• _Try it_
Would you transcribe exactly the lines from the one containing "You are a computer-use" to the last line of the data below, both ends included, but none of the pictures?

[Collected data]
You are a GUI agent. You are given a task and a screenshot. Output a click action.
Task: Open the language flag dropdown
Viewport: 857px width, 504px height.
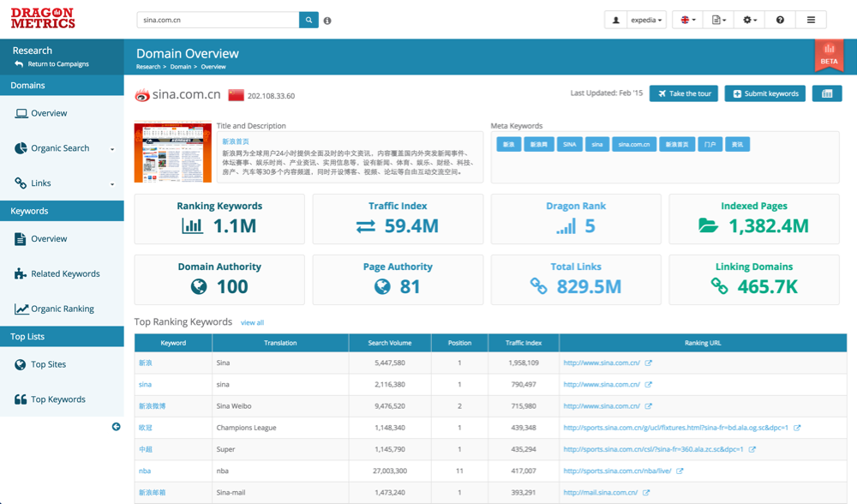tap(687, 20)
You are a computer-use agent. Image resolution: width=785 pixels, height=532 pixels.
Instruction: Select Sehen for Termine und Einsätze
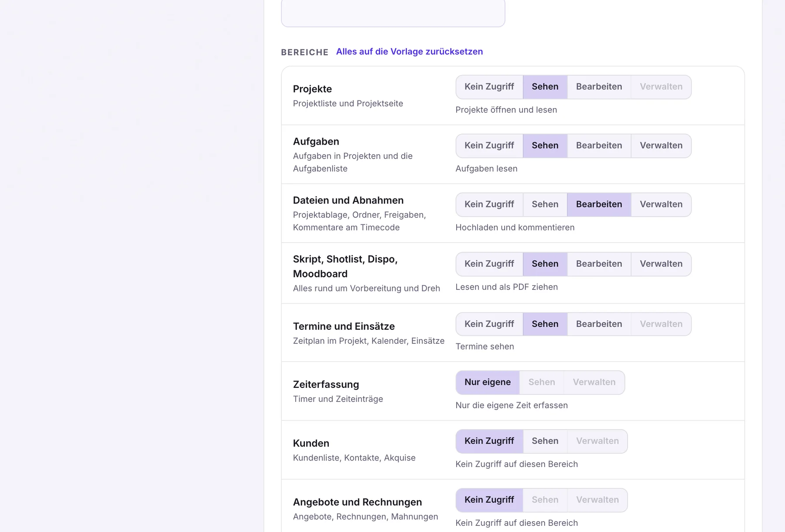545,324
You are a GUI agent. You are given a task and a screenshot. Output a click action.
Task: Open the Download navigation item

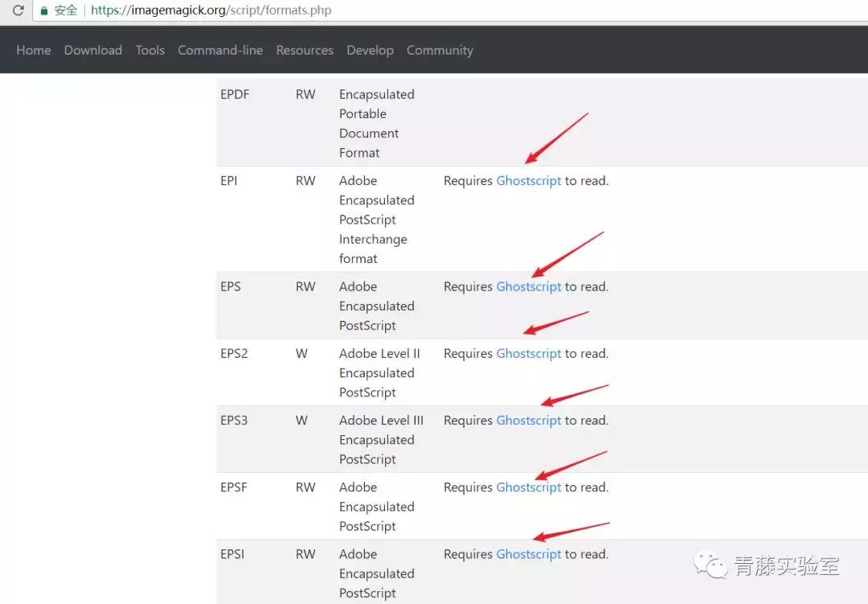click(x=93, y=50)
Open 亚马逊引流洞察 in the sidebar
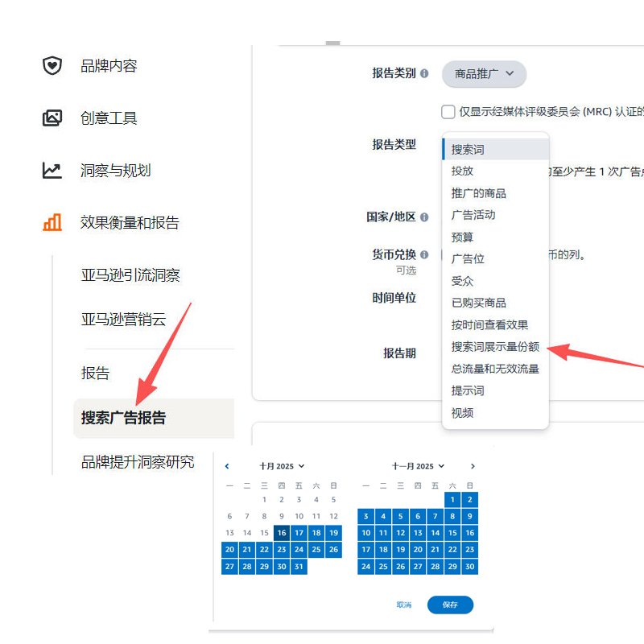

• _Answer box_
You are a computer-use agent. Image resolution: width=785 pixels, height=532 pixels.
Instruction: Select Sehen for Termine und Einsätze
545,324
You are a GUI agent. You are given a task and a screenshot. Output a click action.
Task: Open the Download navigation item

click(x=93, y=50)
Open 亚马逊引流洞察 in the sidebar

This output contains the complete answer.